_Problems:_
(1) Answer these from the forum thread on wholesale supplements for small gyms, one line each:
(a) Roughly how many members does the gym have?
(b) What minimum trade order does BBWarehouse usually ask for?
(c) Which brands does predatorN name as ones it distributes exclusively?
(2) Write what comes next in the forum thread on wholesale supplements for small gyms, carrying on from its last post.

_Reading passage:_
★ ★ ★ ★

# Wholesale supplement suppliers for small gyms



## rsooty (Oct 21, 2012)

Does anybody here have any experience in selling supplements through a gym? The gym I use is a none profit one run by a committee, which has been looking at ways to bring extra money in for new equipment. They have decided to look into supplying supplements to members to help make this money.

Does anybody do this? And if so where can you get them at trade prices? The gym has around 230 members, of which probably 150 are regular each week, so not a huge market but enough to generate a small amount of extra money.

I know I can go directly to the manufacturers (which I have just sent emails to some) but I was wondering if there are any 'cash-n-carry' places where you can get mixed brands?


----------



## Strongr (Oct 4, 2012)

Most of the big online retailers offer trade accounts


----------



## BBWarehouse (Mar 31, 2008)

We offer wholesale supplements  Give us a shout here and we'd love to help you out! - http://www.bodybuildingwarehouse.co.uk/general/wholesale-supplements


----------



## rsooty (Oct 21, 2012)

BBWarehouse said:


> We offer wholesale supplements  Give us a shout here and we'd love to help you out! - http://www.bodybuildingwarehouse.co.uk/general/wholesale-supplements


Think I sent an email to you tonight, if not I will go the morning thanks. What's your minimum trade order?


----------



## Athletes Fuel (Nov 25, 2012)

rsooty said:


> Does anybody here have any experience in selling supplements through a gym? The gym I use is a none profit one run by a committee, which has been looking at ways to bring extra money in for new equipment. They have decided to look into supplying supplements to members to help make this money.
> 
> Does anybody do this? And if so where can you get them at trade prices? The gym has around 230 members, of which probably 150 are regular each week, so not a huge market but enough to generate a small amount of extra money.
> 
> I know I can go directly to the manufacturers (which I have just sent emails to some) but I was wondering if there are any 'cash-n-carry' places where you can get mixed brands?


We offer some wholesale prices too so drop us an email at [email protected] and I'm sure we can help you guys out


----------



## rsooty (Oct 21, 2012)

Athletes Fuel said:


> We offer some wholesale prices too so drop us an email at [email protected] and I'm sure we can help you guys out


Thanks, just sent you an email.


----------



## BBWarehouse (Mar 31, 2008)

rsooty said:


> Think I sent an email to you tonight, if not I will go the morning thanks. What's your minimum trade order?


Typically £300 but we're flexible if you can provide proof of business - e.g. store address, registered company number, website, something like that which shows you're actively retailing and will come back regularly.


----------



## predatorN (Mar 16, 2009)

We also distribute and are exclusive distributors of several brands such as Driven Sports, Iforce Nutrition and PES.

Our details here.

http://www.predatornutrition.com/en/online-trade-accounts/


----------



## rsooty (Oct 21, 2012)

BBWarehouse said:


> Typically £300 but we're flexible if you can provide proof of business - e.g. store address, registered company number, website, something like that which shows you're actively retailing and will come back regularly.

★ ★ ★ ★

_Data lines:_
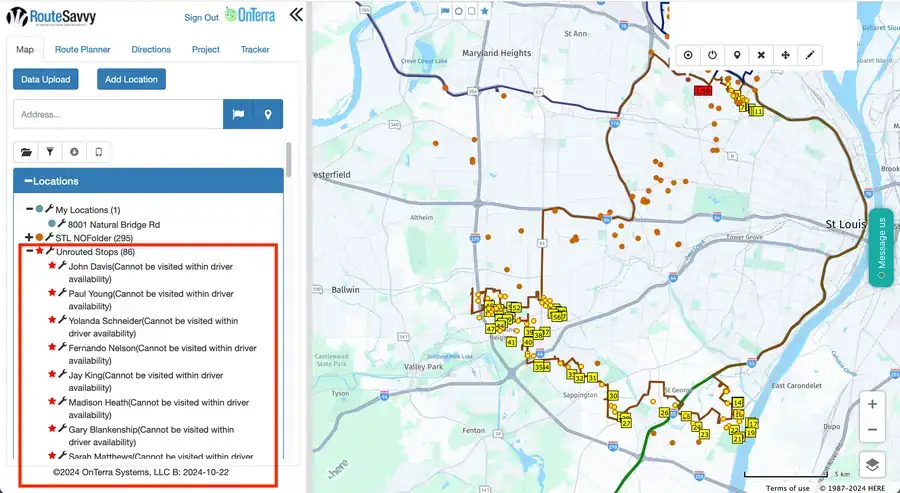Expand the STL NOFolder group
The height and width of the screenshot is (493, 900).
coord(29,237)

★ ★ ★ ★

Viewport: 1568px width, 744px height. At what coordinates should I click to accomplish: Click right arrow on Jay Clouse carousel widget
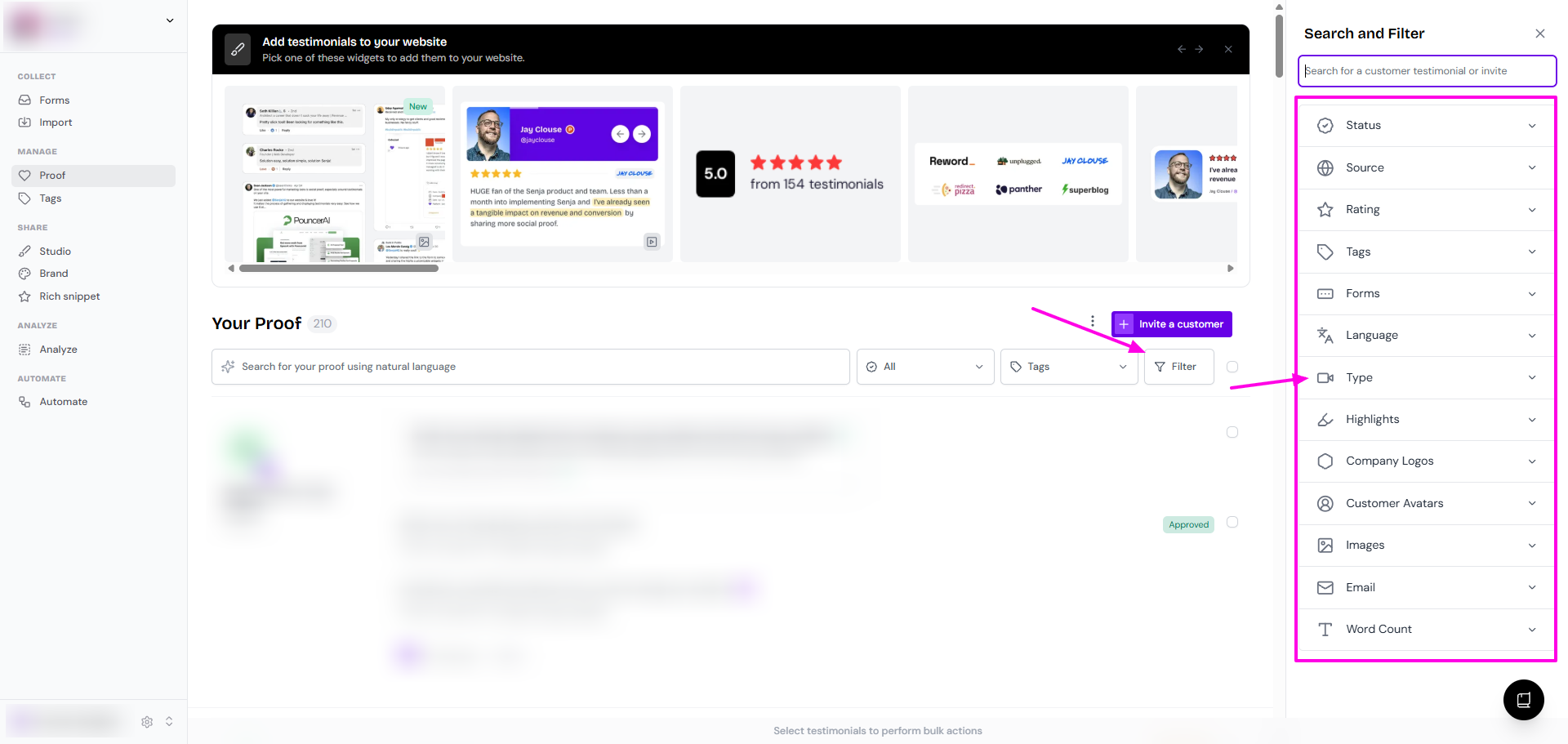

★ ★ ★ ★

_Answers to the tasks:_
(1)
(a) Around 230
(b) £300
(c) Driven Sports, Iforce Nutrition and PES

(2)
Hi. Thanks for that. I think £300 would be feesable, providing them details would be impossible as it's a small non profit gym, so it's not registered as a business. I could provide my own eBay business details, but these are nothing to do with sports nutrition so doubt it would be any use. If you could pm me with details on discounts with a £300 order I will contact the committee members as it would need to be agreed by them all.


----------



## Athletes Fuel (Nov 25, 2012)

rsooty said:


> Thanks, just sent you an email.


Thanks a lot - send you details through of pricing and low minimum order quantities so that could be good to get you guys going.

Cheers


----------



## Wheyman (Sep 6, 2011)

we do minimum order is 100


----------



## fullyloaded (May 23, 2011)

I tried this before, but the profit margines were minimal 

Where in the uk are you?


----------



## rsooty (Oct 21, 2012)

predatorN said:


> We also distribute and are exclusive distributors of several brands such as Driven Sports, Iforce Nutrition and PES.
> 
> Our details here.
> 
> http://www.predatornutrition.com/en/online-trade-accounts/


Thanks, I'll have a look at your site when I get home. Signals not brilliant at the gym.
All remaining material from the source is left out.